How to repair cat scratches on vinyl or faux leather?

Repairing cat scratches on vinyl or faux leather is painstaking work, and perfection is nearly impossible (unlike similar damage to real leather).

The results are almost as good (not to mention faster and cheaper) by tacking down or trimming away any flaps and then staining the exposed fabric with a similar color. However, the gouges will remain, and these areas will not repel water nor reflect light without a leather filler.
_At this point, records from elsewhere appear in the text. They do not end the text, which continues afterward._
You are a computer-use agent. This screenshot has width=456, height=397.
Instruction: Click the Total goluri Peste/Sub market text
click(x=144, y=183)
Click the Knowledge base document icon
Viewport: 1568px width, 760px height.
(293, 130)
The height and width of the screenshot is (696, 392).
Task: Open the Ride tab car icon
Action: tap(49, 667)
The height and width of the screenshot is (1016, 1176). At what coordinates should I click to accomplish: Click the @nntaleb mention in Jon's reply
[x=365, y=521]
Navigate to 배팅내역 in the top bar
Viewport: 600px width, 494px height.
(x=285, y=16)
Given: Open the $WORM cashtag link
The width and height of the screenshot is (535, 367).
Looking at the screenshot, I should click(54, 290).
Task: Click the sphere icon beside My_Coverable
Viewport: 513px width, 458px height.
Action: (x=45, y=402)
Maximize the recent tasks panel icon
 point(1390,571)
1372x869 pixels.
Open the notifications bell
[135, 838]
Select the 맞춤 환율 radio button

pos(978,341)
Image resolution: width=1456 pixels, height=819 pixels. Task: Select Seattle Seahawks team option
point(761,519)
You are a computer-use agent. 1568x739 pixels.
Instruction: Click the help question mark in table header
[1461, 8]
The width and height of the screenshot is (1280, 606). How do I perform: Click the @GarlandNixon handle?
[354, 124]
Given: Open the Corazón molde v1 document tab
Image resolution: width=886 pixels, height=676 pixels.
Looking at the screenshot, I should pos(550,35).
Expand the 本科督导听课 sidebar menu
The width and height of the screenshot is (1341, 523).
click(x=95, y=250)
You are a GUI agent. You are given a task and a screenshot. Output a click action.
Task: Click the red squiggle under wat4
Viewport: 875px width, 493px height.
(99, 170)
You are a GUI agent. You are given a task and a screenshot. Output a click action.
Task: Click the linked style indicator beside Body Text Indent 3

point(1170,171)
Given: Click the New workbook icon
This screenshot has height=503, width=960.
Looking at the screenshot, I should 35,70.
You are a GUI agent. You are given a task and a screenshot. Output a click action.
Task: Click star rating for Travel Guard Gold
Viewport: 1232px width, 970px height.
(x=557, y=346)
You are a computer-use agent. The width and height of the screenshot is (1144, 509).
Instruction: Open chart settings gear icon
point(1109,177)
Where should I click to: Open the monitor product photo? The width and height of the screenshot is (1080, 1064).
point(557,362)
How to Repair Cat Scratches on Vinyl or Faux Leather with an Air-dry Filler

  1. Trim away any fibers or threads (or stuff them back into the puncture).
  2. Subpatch any holes that are larger than the size of a pencil eraser. 
  3. Use a large needle and a flexible fabric glue (or even Soft Filler) to tack down every little flap, and scrape away any excess. If any flap stretched and does not fit into its respective puncture, cut it away completely. 
  4. Allow to dry.
  5. Wipe the surface clean with denatured or rubbing alcohol.
  6. Use the needle to apply a tiny dab of Soft Filler to each gouge.
  7. Level it smooth with a plastic spreader or glossy business card.
  8. Allow to cure under sunshine or an incandescent bulb.
  9. If necessary, use rubbing alcohol to melt the filler and smooth any uneven areas.
  10. Repeat until an even surface is achieved. The filler may shrink as it cures, so additional applications may be necessary (typically 2-3), and even then it may still appear pitted, bumpy, or uneven. One can, instead, do a large pass of filler over an area of damage. Beware of a heavier-handed approach on bonded or polyurethane faux leather, though, because these materials delaminate and may damage your repair. 
  11. Apply a final thin layer of Soft Filler and emboss the wet filler with saran wrap or a gloved hand to impart texture. Allow to cure.
  12. Apply color and clear finish.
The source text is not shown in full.